Fibres are components of plants that resist digestion in the small intestine, and reach the colon and act as a prebiotic. This means that fibre feeds bacteria in the colon. They include resistant starch. Cooking and cooling foods (such as potatoes and rice) that are high in starches, can convert those starches into resistance starches that can promote gut health.
Fibres are different from FODMAPs in that they ferment more slowly in the colon, and often require a community of beneficial bacterial species to digest them.

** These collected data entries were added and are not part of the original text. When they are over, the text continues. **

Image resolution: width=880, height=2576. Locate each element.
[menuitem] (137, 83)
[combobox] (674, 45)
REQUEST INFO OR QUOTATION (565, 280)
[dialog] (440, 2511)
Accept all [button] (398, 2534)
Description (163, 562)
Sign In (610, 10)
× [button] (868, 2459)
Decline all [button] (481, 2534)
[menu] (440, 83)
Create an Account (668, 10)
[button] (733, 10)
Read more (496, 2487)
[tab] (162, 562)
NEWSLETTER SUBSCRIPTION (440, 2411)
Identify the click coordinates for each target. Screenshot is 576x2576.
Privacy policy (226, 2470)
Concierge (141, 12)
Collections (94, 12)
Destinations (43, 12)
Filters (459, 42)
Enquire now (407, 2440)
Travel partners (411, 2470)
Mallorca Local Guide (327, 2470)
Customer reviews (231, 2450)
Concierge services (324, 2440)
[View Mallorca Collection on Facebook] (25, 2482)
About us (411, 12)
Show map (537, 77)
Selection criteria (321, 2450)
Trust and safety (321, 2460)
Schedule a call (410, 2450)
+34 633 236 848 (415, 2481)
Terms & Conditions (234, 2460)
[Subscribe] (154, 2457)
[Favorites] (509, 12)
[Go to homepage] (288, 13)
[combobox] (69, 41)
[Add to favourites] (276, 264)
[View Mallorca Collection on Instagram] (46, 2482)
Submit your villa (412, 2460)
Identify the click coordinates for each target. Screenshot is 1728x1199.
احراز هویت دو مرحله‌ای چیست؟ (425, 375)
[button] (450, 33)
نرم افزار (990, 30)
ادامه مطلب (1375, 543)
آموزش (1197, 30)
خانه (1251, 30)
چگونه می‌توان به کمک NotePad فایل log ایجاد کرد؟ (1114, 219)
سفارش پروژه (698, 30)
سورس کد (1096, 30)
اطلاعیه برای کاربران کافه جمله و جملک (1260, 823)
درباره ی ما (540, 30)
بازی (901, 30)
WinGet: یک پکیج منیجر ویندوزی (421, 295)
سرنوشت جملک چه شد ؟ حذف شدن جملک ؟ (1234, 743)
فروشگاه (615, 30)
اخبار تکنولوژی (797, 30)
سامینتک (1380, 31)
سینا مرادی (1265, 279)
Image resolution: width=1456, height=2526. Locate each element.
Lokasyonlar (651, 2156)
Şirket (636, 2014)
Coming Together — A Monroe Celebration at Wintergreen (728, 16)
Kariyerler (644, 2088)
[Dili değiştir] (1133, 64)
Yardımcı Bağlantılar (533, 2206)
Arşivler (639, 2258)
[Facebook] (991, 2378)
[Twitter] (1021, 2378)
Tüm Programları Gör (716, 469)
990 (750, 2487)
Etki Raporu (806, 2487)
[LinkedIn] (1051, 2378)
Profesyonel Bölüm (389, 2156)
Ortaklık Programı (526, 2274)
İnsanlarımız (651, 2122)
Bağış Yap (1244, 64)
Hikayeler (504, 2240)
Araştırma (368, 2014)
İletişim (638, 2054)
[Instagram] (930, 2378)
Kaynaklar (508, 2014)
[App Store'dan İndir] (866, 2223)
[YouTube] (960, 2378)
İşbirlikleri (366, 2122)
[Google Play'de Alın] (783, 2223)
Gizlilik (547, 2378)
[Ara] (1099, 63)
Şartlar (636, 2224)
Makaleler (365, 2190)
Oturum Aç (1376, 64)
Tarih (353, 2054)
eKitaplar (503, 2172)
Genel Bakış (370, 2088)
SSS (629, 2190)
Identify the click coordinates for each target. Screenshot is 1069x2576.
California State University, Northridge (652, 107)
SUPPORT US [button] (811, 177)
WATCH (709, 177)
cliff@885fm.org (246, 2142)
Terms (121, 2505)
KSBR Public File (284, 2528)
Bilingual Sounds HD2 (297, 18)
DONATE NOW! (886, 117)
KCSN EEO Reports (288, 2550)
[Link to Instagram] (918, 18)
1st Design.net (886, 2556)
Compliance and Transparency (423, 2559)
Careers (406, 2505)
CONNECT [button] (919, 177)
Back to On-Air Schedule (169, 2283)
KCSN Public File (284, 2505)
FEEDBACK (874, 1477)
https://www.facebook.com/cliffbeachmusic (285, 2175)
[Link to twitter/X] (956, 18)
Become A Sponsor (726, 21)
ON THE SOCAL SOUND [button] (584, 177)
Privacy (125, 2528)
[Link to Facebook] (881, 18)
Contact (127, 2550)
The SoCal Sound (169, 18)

Fibres are therefore a key ingredient in your diet when you want to promote beneficial bacteria.
Don't focus on promoting beneficial bacteria initially, when you are in the stage of removing overgrown microbes. The GAPS diet, for instance, eliminates fibres in the initial stages. This is why GAPS is so successful at rebalancing the gut because it’s starving bacteria out. It removes the bacteria that is causing the issues.
In my opinion, for most people, GAPS starves bacteria for too long. We should be removing the unwanted microbes as soon as possible through starving unwanted microbes and using antimicrobials, then introducing low FODMAP vegetables as quickly as possible. Low FODMAP vegetables will feed the wanted bacteria. As the wanted microbes become more abundant, they regain control of the colon.
Fibre is a crucial component of gut healing
. Any diet that restricts fibre should be short term only. There should be a plan to increase fibre when appropriate. If there is discomfort caused by fibre, the objective must be to remove the underlying reason for the discomfort. Fibre is a healthy and important part of the diet but, for some people, fibre restriction may be necessary for the short term.